Die beiden überwältigen Azîz und führen ihn in einen großen Saal mit vier Estraden, in dem ein Reiter hätte Schlagball spielen können.

Unklarer Sport: Reiter-Schlagball

Man macht ihm ein seltsames Angebot. Er soll die junge Maid mit den hübschen Waden heiraten,

"… so wirst du sicher sein vor der Tochter der listigen Ränkeschmiedin."

So erfahren wir, dass es die Tochter einer listigen Ränkeschmiedin war, die schon einige Männer auf dem Gewissen hat, mit der sich Azîz herumgetrieben hat.
Man verspricht Azîz Geld, Gut und Wohlergehen, wenn er das Mädchen heiratet.

"Ich will nichts von dir als dass du mit mir tust, wie der Hahn tut."

Da ist sie aber bei dem in metaphorischen Dingen nicht gerade hellen Azîz an der falschen Adresse.
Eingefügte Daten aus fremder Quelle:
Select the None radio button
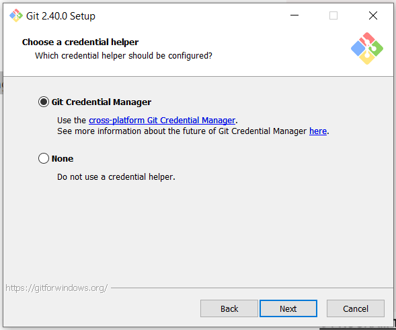This screenshot has width=396, height=330. pyautogui.click(x=44, y=158)
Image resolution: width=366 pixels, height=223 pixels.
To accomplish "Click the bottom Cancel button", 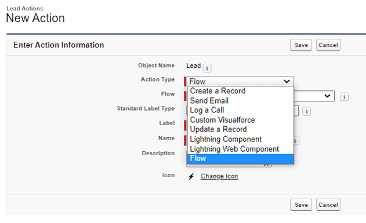I will click(x=328, y=205).
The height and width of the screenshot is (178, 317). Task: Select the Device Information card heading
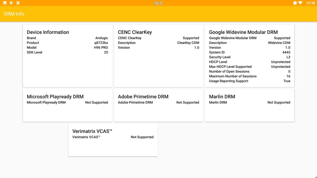48,32
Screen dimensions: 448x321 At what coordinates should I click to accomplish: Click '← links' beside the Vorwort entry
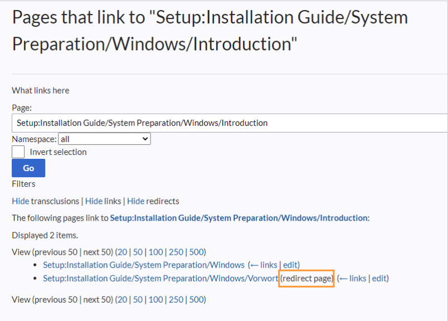click(353, 278)
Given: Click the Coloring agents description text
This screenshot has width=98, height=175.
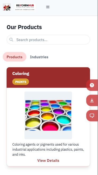Looking at the screenshot, I should tap(48, 149).
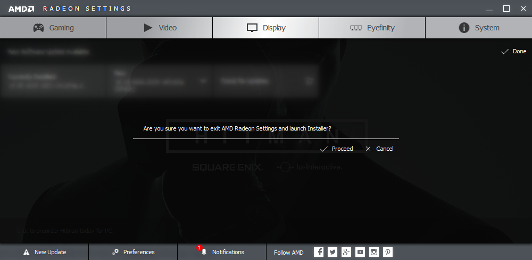Image resolution: width=532 pixels, height=260 pixels.
Task: Open the Pinterest social icon
Action: [388, 252]
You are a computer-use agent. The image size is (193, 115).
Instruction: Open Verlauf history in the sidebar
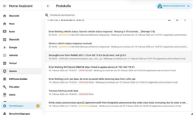[21, 63]
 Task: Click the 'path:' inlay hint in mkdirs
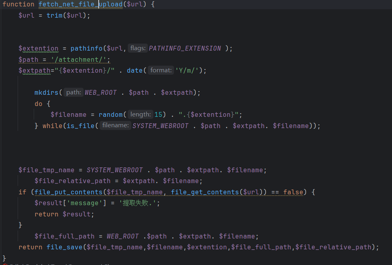(x=73, y=92)
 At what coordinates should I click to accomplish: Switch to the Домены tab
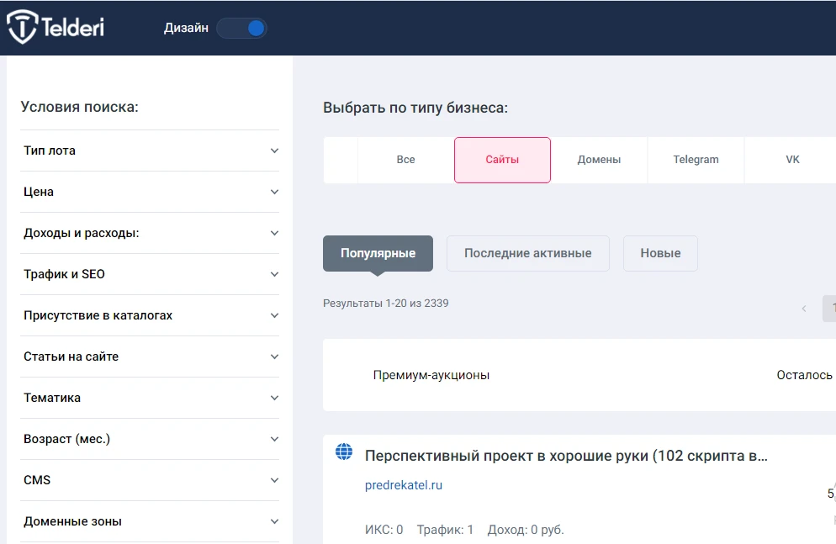tap(599, 160)
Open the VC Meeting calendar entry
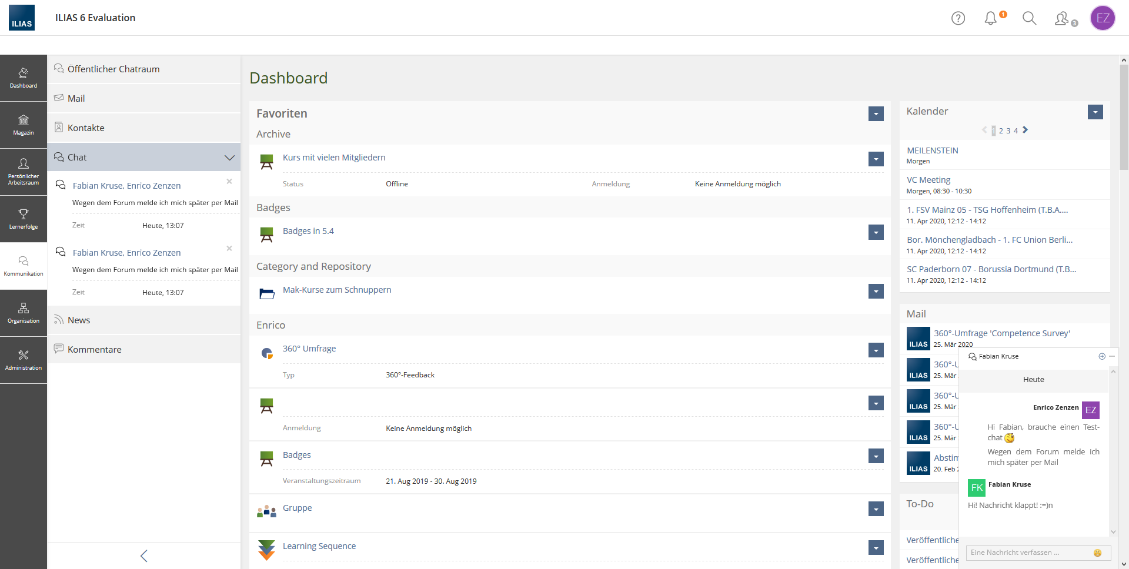1129x569 pixels. [x=928, y=180]
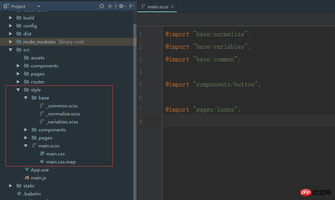Hide the Project tool window
The image size is (335, 200).
point(131,6)
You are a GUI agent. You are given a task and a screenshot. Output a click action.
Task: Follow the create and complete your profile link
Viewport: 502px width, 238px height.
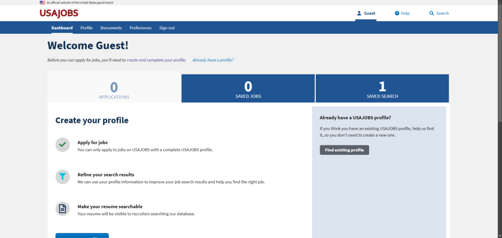click(156, 60)
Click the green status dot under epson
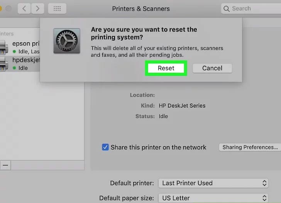Screen dimensions: 281x203 tap(14, 51)
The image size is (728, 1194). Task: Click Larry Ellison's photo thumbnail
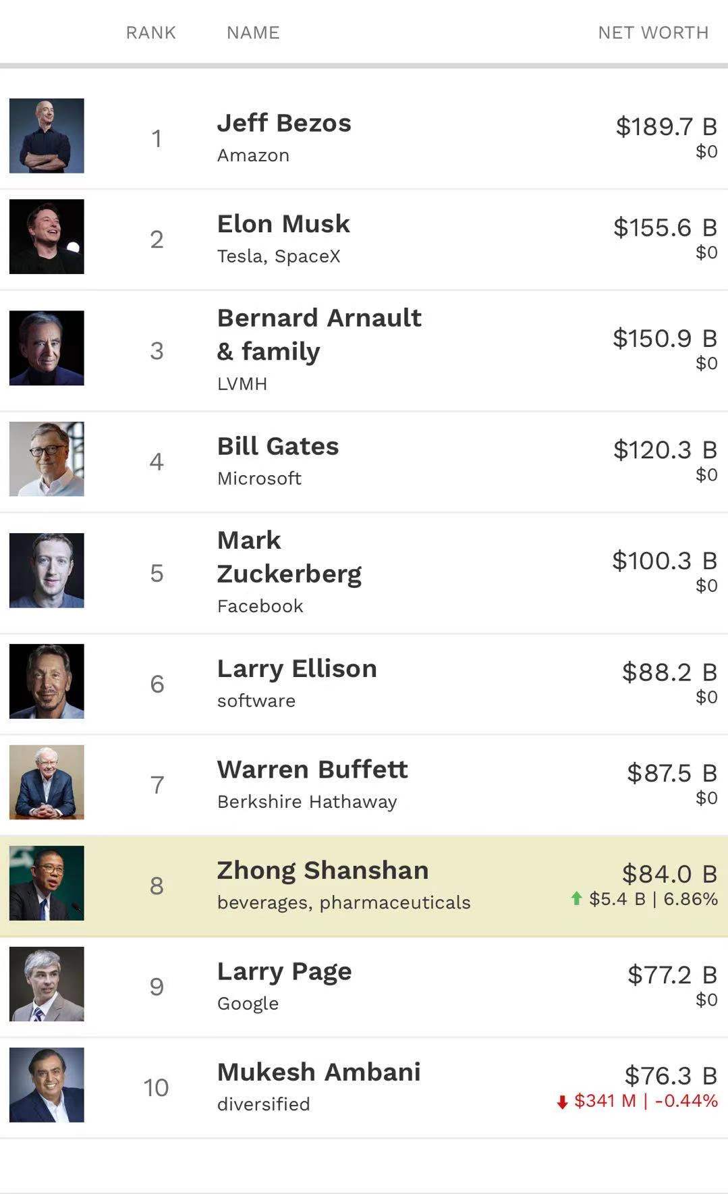[47, 681]
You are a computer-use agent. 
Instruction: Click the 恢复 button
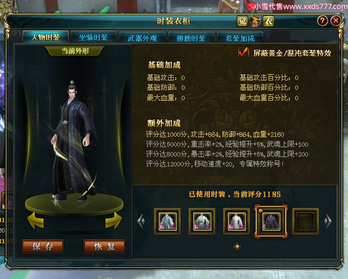click(104, 246)
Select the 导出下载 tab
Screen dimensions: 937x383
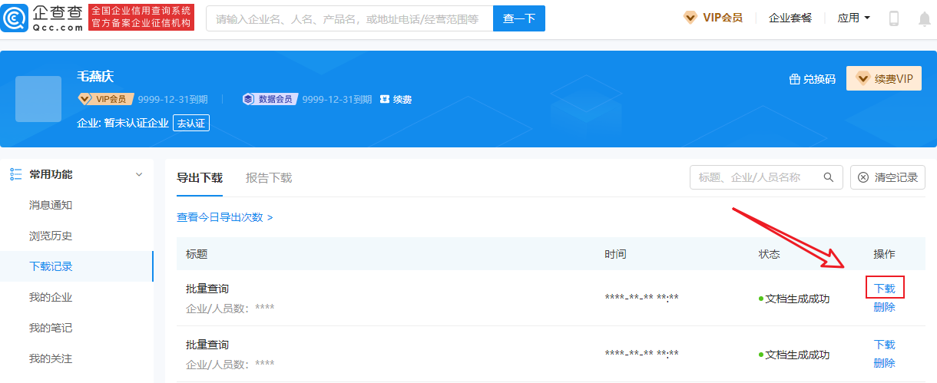coord(200,178)
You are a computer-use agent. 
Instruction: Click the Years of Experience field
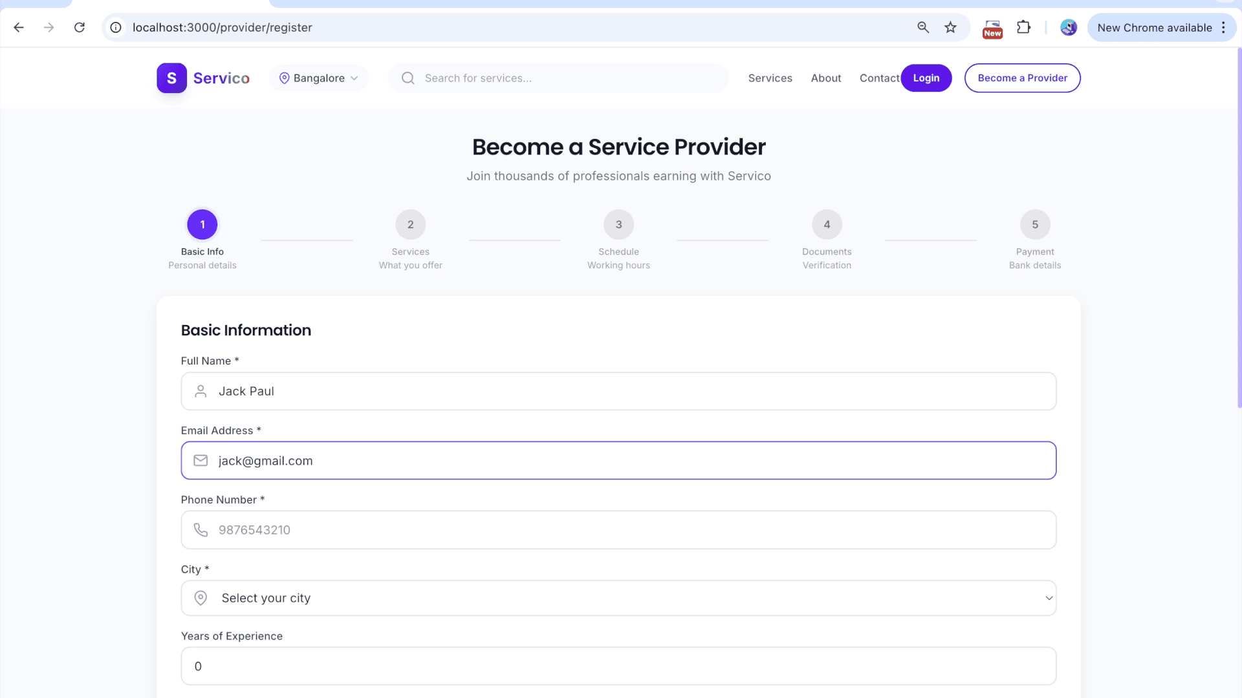click(618, 666)
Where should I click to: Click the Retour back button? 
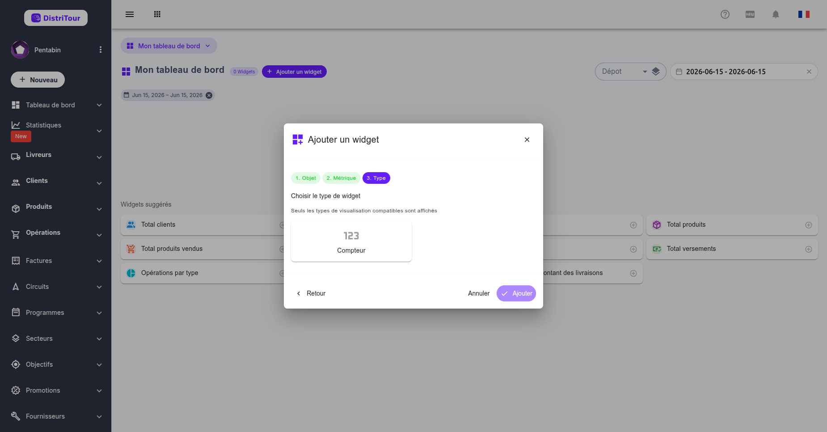click(x=311, y=293)

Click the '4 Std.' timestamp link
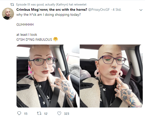point(117,10)
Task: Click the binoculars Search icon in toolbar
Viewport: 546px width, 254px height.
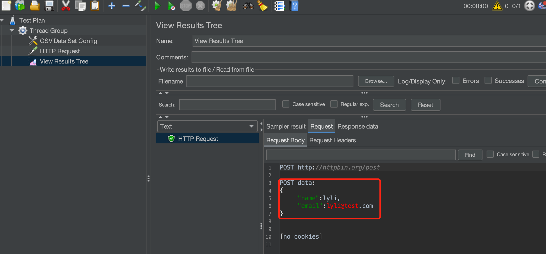Action: [x=248, y=6]
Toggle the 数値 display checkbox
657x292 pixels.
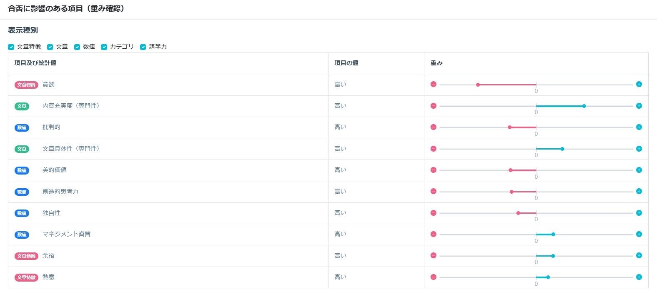tap(77, 47)
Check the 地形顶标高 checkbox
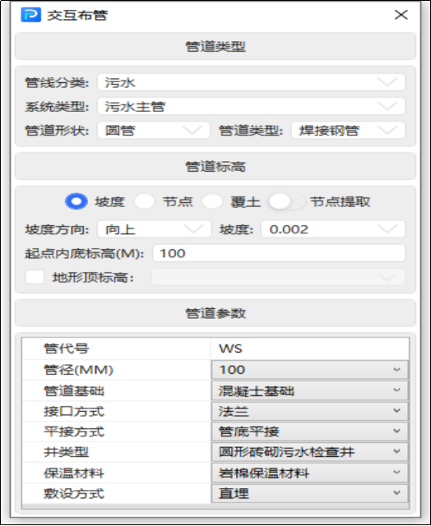This screenshot has width=431, height=526. 35,278
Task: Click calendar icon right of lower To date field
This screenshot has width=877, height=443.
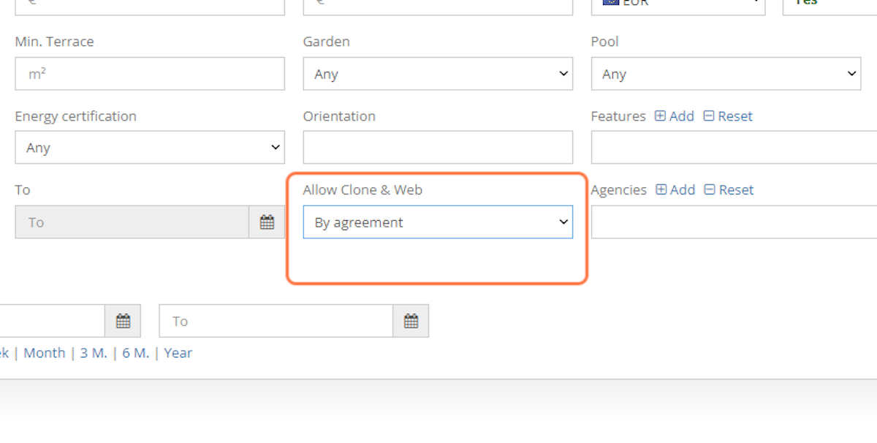Action: click(x=411, y=321)
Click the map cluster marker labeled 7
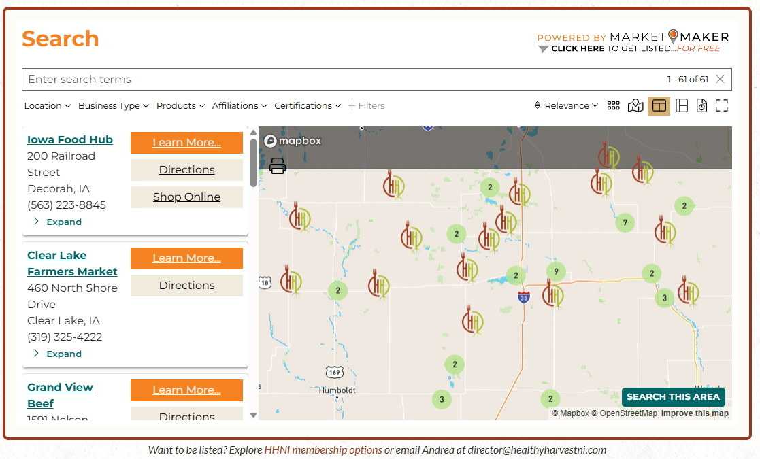Image resolution: width=760 pixels, height=459 pixels. pos(625,222)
Er kapiert nicht, und die Maid muss erklären:

"Das Geschäft des Hahnes ist, dass er isst und trinkt und tritt."

Vier Zeugen werden gerufen, die Braut legt noch rasch den Schleier um, der Ehevertrag wird aufgesetzt und darin behauptet,

dass sie die ganze Mitgift erhalten habe, die erste und die zweite

Zwei Mitgiften?

und dass ich einen Anspruch auf zehntausend Dirhems von ihrem Vermögen hätte.